Altera_Forum · ‎01-13-2016

If you have as long as you like, then make the calculation use time division multiplex. eg. use one multipler to calculate 8 different values in 8 clocks rather than 8 multipliers to get the value in 1 clock. Stuff like that. Then all you worry about is getting data in and out of ram. The fan out is really small and the routing is simpler.

Altera_Forum · ‎01-13-2016

Nobody else asked so I will. Any chance you can move to a larger device, like an Arria V? Or split the design into two C5s? Stuffing a device to 99% full can be a costly endeavor. Even if you spend the NRE now to squeeze it in, if you ever need to add logic or even fix a bug, you could be in trouble. And with the device that full using SignalTap is impossible. Even if you verify everything in simulation, SignalTap can still be a lifesaver when unexpected things happen in hardware.
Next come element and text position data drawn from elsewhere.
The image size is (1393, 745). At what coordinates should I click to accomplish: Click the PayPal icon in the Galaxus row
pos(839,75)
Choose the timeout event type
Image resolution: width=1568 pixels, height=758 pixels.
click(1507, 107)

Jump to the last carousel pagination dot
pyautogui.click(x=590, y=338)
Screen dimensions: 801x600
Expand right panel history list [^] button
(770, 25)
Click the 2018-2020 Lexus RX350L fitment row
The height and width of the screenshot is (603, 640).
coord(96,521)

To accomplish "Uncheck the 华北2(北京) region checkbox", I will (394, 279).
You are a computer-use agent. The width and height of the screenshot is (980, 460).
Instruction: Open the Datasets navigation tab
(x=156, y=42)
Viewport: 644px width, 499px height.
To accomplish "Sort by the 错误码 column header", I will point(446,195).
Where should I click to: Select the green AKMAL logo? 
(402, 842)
I got stuck in this situation once in an Arria II device (99% full) because system requirements changed over time. For a while we got away with it. Then over time a couple of changes were made and it started to fail timing, so I had to slow down the memory clock. Then eventually it just would no longer fit. The extra cost of using a larger device to start with would have been a huge cost savings in the end. And we eventually ended up there anyway.

If this is just a prototype or hobby project then have at it and good luck. But going into production with that part 99% full would be extremely risky.

Altera_Forum · ‎01-14-2016

I don't have as long as I want, it is on FPGA to speed up so I try to get max performance :)

Clearly one day this will go into Stratix/Arria devices OR multiple Cyclone devices but I want to close a demo with just a Cyclone V for demonstration. I don't use 99% but 81% that seem reasonable. Then 14% of ALM are unavailable due to congestion :(

By design routing "should" be simple but when divisors (100+) are synthetized with Synplify with pipeline inferred with retiming problem arise.. (12+ hours of RTL compilation + Fitter that fail after 1+ hour).. too things packed.. I have to try to use LPM_DIV with pipeline but this isn't a great option for "portability" of system.

Altera_Forum · ‎01-14-2016

12 hours of RTL compilation? That seems way, way too long. Can you do partitions(I think they have another name for it) in Synplify to reduce that?

Altera_Forum · ‎01-14-2016

Yes, but first time it compile all partitions. I noticed that compiling same design for Spartan6 LX150 is better for compile time (2h+ for RTL).. maybe Synplify is more optimized for Xilinx architecture.

Altera_Forum · ‎01-14-2016

--- Quote Start ---

... but when divisors (100+) are synthetized ...

--- Quote End ---

Wow, 100+ dividers! There could be room for improvement? Are all numerators truly dynamic, or are some loaded by the application, or are some constant?

Altera_Forum · ‎01-14-2016

Dividers (fixed point) are always 1/X where X change so no tricks..

Altera_Forum · ‎01-14-2016

Why are you doing 1/X divides? are the results of this fed into a multiplier? why not just do Y/X in the first instance?

12+ hours of RTL compile is far far far too long. The longest Ive ever seen (for a very full stratix 4) was 1 hour (with 4-8 hours fit). Do you have some rams that are actually being synthesised as registers? that is usually the culprit for long synthesis (and would then result in a very full and congested chip).